··· PAGE TEXT ···

Tuesday, October 28, 2008

The Far Arena


[Gleeful mini-review from a couple of years ago ...]


It’s been such a long time since I’ve read as long a book as this in such a short time. I read the first hundred pages the first day I started reading. Awed. Surprised.

I never heard of the author before, but apparently he had a fairly successful collaboration in the seventies with a Bruce Lee-secret agent type series. Wrote a few other books I think worth checking out, such as The Quest, about the search for the Holy Grail. But I get ahead of myself.

The plot’s simple enough. (Ignoring some medicine and science) a Roman gladiator is found embedded twelve meters down in the ice by a Texas oil company crew doing some exploratory drilling. Man’s cut out, sent to state-of-the-art cryonics unit at the closest Norwegian hospital, revived. It’s soon determined that he’s speaking classical Latin in his comatose state, and a nun who specializes in said language (who’s beautiful, of course) is brought in to assist when the gladiator gains consciousness.

Now, my summary so far may sound derogatory, and indeed I found the “modern” characters a bit one-dimensional. But Sapir does something wonderful with the story. We have first-person experiences of what the gladiator is thinking in his dreaming state, reliving the last weeks up to his being left for dead at the German Sea. And I found that to be the most gripping, the most suspenseful part of the novel.

···

> _REQUIRED TASKS_:
A) In the review, who finds the Roman gladiator in the ice?
B) Copy out of the review everything from "It’s been such" down to "ahead of myself.".
C) For each statement, say whether the review agrees (yes or no) and quote the words that decide it. (i) The reviewer read the first hundred pages on the first day of reading. (ii) The reviewer already knew of the author before reading this book. (iii) The gladiator is revived at a hospital in Germany.
The rows that follow come from a separate source.

··· STORED DATA ···

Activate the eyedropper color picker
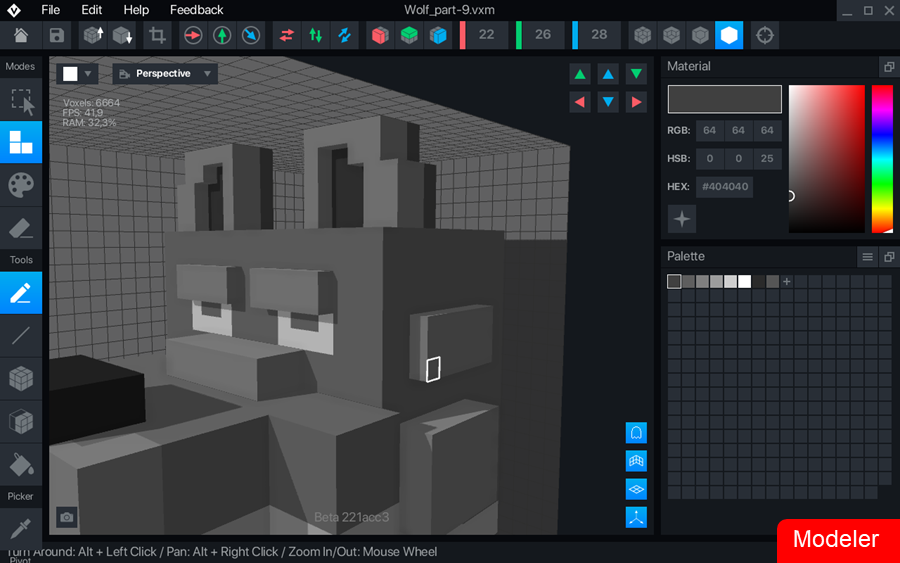The height and width of the screenshot is (563, 900). tap(21, 526)
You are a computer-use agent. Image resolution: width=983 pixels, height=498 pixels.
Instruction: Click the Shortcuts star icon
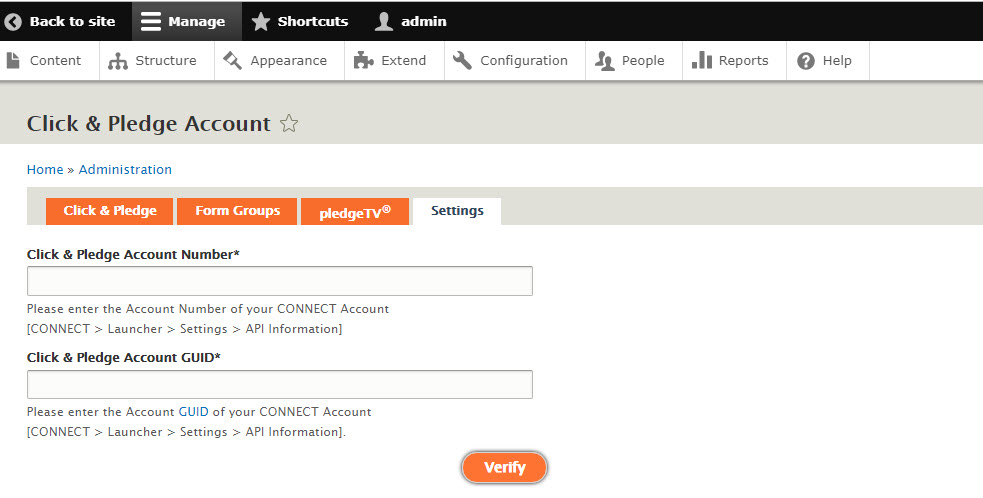point(261,21)
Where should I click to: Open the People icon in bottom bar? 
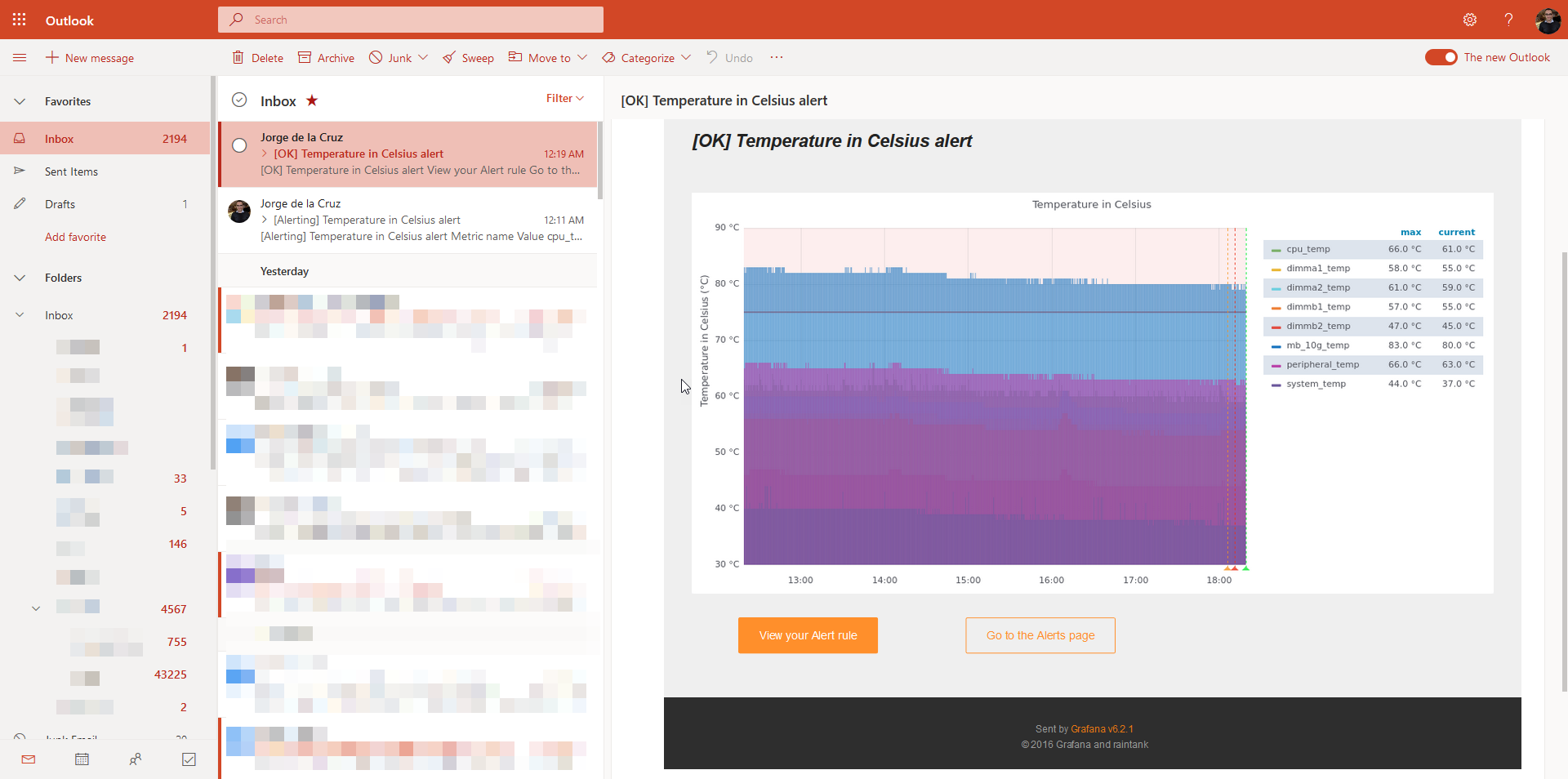[136, 759]
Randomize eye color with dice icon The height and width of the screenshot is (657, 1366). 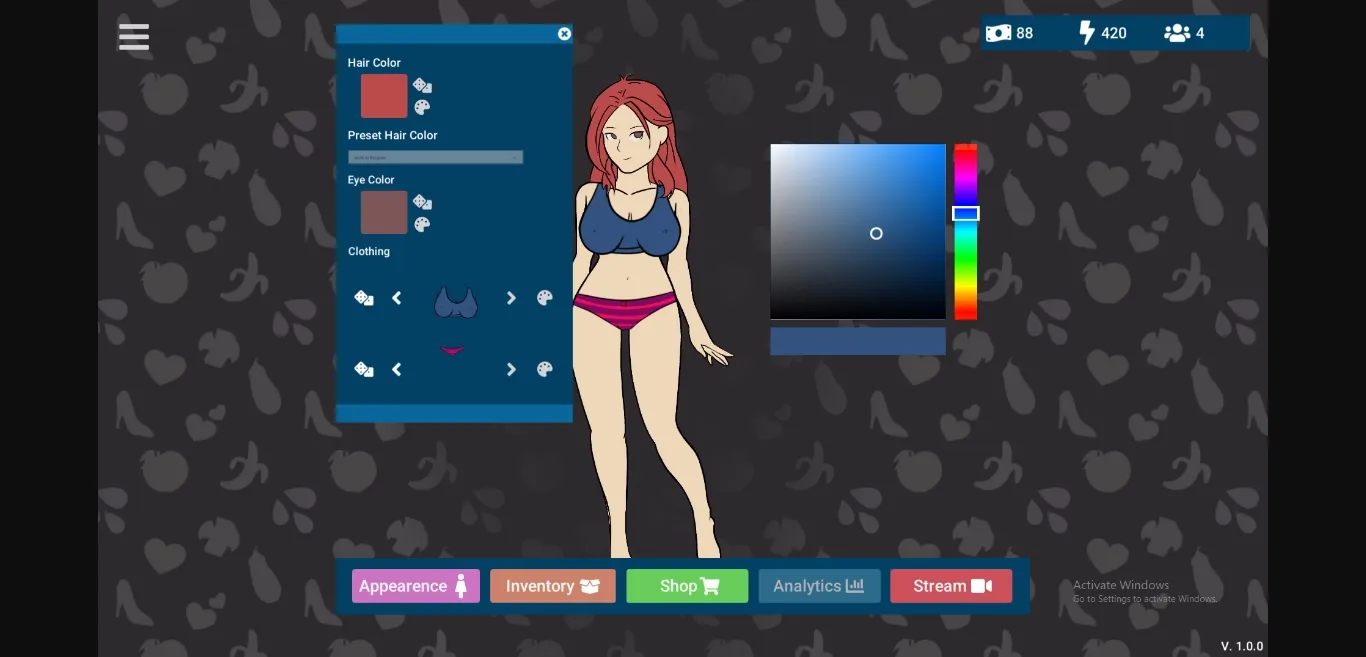click(x=422, y=202)
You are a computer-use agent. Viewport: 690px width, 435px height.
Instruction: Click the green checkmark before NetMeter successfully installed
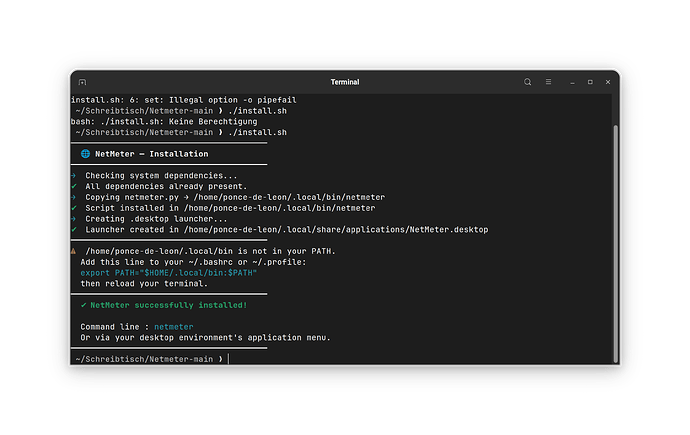tap(83, 305)
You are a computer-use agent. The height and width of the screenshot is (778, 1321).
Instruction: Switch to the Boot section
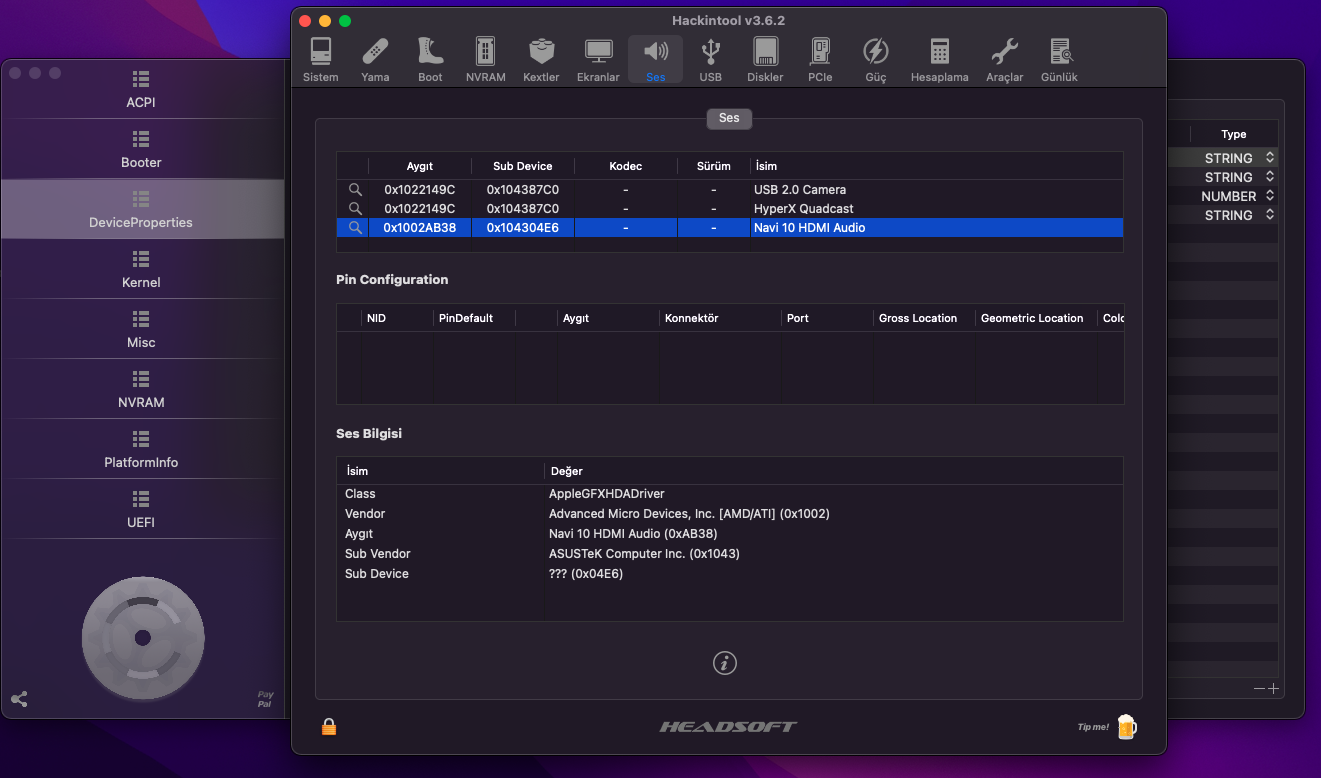coord(430,59)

···

> _WRITTEN RESPONSES_:
A) A Texas oil company crew doing some exploratory drilling.

B)
It’s been such a long time since I’ve read as long a book as this in such a short time. I read the first hundred pages the first day I started reading. Awed. Surprised.

I never heard of the author before, but apparently he had a fairly successful collaboration in the seventies with a Bruce Lee-secret agent type series. Wrote a few other books I think worth checking out, such as The Quest, about the search for the Holy Grail. But I get ahead of myself.

C)
(i) Yes: "I read the first hundred pages the first day I started reading."
(ii) No: "I never heard of the author before"
(iii) No: "sent to state-of-the-art cryonics unit at the closest Norwegian hospital, revived"